Overpopulation - Effects of Human Overpopulation

Effects of Human Overpopulation

Some problems associated with or exacerbated by human overpopulation are:

  • Inadequate fresh water for drinking as well as sewage treatment and effluent discharge. Some countries, like Saudi Arabia, use energy-expensive desalination to solve the problem of water shortages.
  • Depletion of natural resources, especially fossil fuels.
  • Increased levels of air pollution, water pollution, soil contamination and noise pollution. Once a country has industrialized and become wealthy, a combination of government regulation and technological innovation causes pollution to decline substantially, even as the population continues to grow.
  • Deforestation and loss of ecosystems that sustain global atmospheric oxygen and carbon dioxide balance; about eight million hectares of forest are lost each year.
  • Changes in atmospheric composition and consequent global warming.
  • Irreversible loss of arable land and increases in desertification. Deforestation and desertification can be reversed by adopting property rights, and this policy is successful even while the human population continues to grow.
  • Mass species extinctions from reduced habitat in tropical forests due to slash-and-burn techniques that sometimes are practiced by shifting cultivators, especially in countries with rapidly expanding rural populations; present extinction rates may be as high as 140,000 species lost per year. As of February 2011, the IUCN Red List lists a total of 801 animal species having gone extinct during recorded human history.
  • High infant and child mortality. High rates of infant mortality are associated with poverty. Rich countries with high population densities have low rates of infant mortality.
  • Intensive factory farming to support large populations. It results in human threats including the evolution and spread of antibiotic resistant bacteria diseases, excessive air and water pollution, and new viruses that infect humans.
  • Increased chance of the emergence of new epidemics and pandemics. For many environmental and social reasons, including overcrowded living conditions, malnutrition and inadequate, inaccessible, or non-existent health care, the poor are more likely to be exposed to infectious diseases.
  • Starvation, malnutrition or poor diet with ill health and diet-deficiency diseases (e.g. rickets). However, rich countries with high population densities do not have famine.
  • Poverty coupled with inflation in some regions and a resulting low level of capital formation. Poverty and inflation are aggravated by bad government and bad economic policies. Many countries with high population densities have eliminated absolute poverty and keep their inflation rates very low.
  • Low life expectancy in countries with fastest growing populations.
  • Unhygienic living conditions for many based upon water resource depletion, discharge of raw sewage and solid waste disposal. However, this problem can be reduced with the adoption of sewers. For example, after Karachi, Pakistan installed sewers, its infant mortality rate fell substantially.
  • Elevated crime rate due to drug cartels and increased theft by people stealing resources to survive.
  • Conflict over scarce resources and crowding, leading to increased levels of warfare.
  • Less personal freedom and more restrictive laws. Laws regulate interactions between humans. Law "serves as a primary social mediator of relations between people". The higher the population density, the more frequent such interactions become, and thus there develops a need for more laws and/or more restrictive laws to regulate these interactions. It was even speculated by Aldous Huxley in 1958 that democracy is threatened due to overpopulation, and could give rise to totalitarian style governments.

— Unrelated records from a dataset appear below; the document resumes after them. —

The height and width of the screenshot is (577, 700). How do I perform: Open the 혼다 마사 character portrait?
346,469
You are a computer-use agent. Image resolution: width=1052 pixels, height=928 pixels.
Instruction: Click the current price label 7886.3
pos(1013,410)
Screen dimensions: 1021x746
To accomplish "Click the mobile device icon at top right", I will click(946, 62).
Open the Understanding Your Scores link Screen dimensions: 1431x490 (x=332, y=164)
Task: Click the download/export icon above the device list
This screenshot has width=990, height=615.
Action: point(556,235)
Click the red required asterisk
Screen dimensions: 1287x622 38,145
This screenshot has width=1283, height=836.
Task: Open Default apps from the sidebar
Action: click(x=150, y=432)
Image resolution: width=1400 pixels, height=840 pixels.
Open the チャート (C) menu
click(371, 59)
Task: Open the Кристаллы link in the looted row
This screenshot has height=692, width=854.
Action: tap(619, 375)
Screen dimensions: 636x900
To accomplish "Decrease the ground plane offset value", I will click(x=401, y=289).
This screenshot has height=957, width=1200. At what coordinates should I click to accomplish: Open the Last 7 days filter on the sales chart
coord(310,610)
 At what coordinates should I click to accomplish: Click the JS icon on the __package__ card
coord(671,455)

Many of these problems are explored in the dystopic science fiction film Soylent Green, where an overpopulated Earth suffers from food shortages, depleted resources and poverty.

Some economists, such as Thomas Sowell and Walter E. Williams argue that third world poverty and famine are caused in part by bad government and bad economic policies. Most biologists and sociologists see overpopulation as a serious threat to the quality of human life.